Compute direct Monte Carlo samples from the posterior and predictive distributions of a STAR linear regression model with a g-prior and Bayesian nonparametric (BNP) transformation.

Usage

blm_star_exact_bnp(
  y,
  X,
  X_test = X,
  y_max = Inf,
  psi = length(y),
  alpha = 1,
  P0 = NULL,
  pilot_run = FALSE,
  nsave = 1000,
  verbose = TRUE
)

Value

a list with the following elements:

  • coefficients: the posterior mean of the regression coefficients

  • post.beta: nsave x p samples from the posterior distribution of the regression coefficients

  • post.pred: nsave x n_test samples from the posterior predictive distribution at test points X_test

  • post.g: nsave posterior samples of the transformation evaluated at 1:max(y)

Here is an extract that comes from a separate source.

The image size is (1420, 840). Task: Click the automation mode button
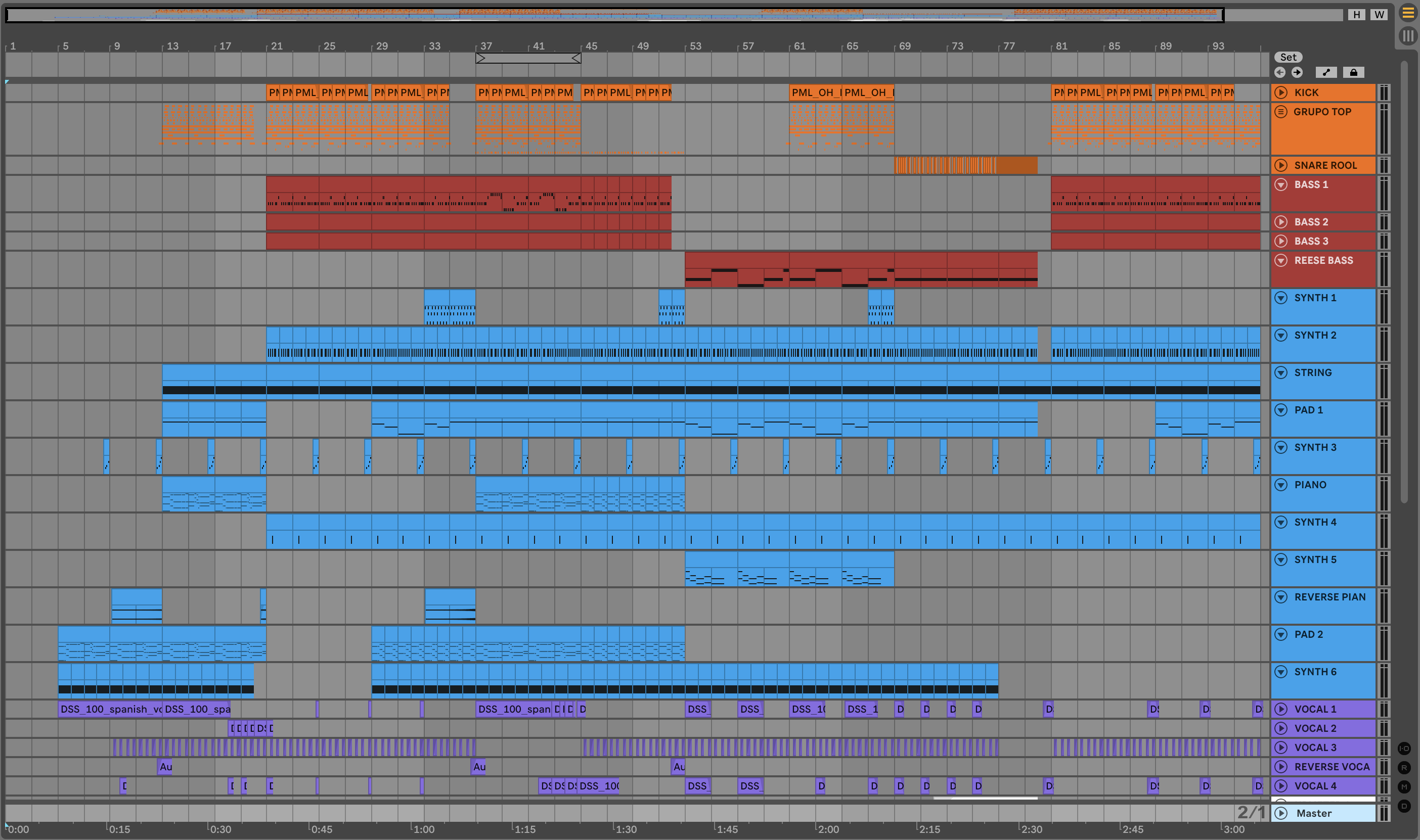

  • post.log.like.point: draws of the log-likelihood for each of the n observations

  • WAIC: Widely-Applicable/Watanabe-Akaike Information Criterion

  • p_waic: Effective number of parameters based on WAIC

Arguments

y

n x 1 vector of observed counts

X

n x p matrix of predictors (including an intercept)

X_test

n_test x p matrix of predictors for test data (including an intercept); default is the observed covariates X

y_max

a fixed and known upper bound for all observations; default is Inf

psi

prior variance (g-prior); default is n

alpha

prior precision for the Dirichlet Process prior; default is one

P0

function to evaluate the base measure PMF supported on {0,...,y_max}; see below for default values when unspecified (NULL)

pilot_run

logical; if TRUE, use a short pilot run to approximate the marginal CDF of the latent z; otherwise, use a Laplace approximation

nsave

number of Monte Carlo iterations to save

Details

This function provides fully Bayesian inference for a transformed linear model with discrete data. The sampling algorithm draws the transformation g together with the regression coefficients beta from their *joint* posterior distribution using Monte Carlo (not MCMC) sampling. When n is moderate to larger, blm_star_gibbs_bnp is recommended.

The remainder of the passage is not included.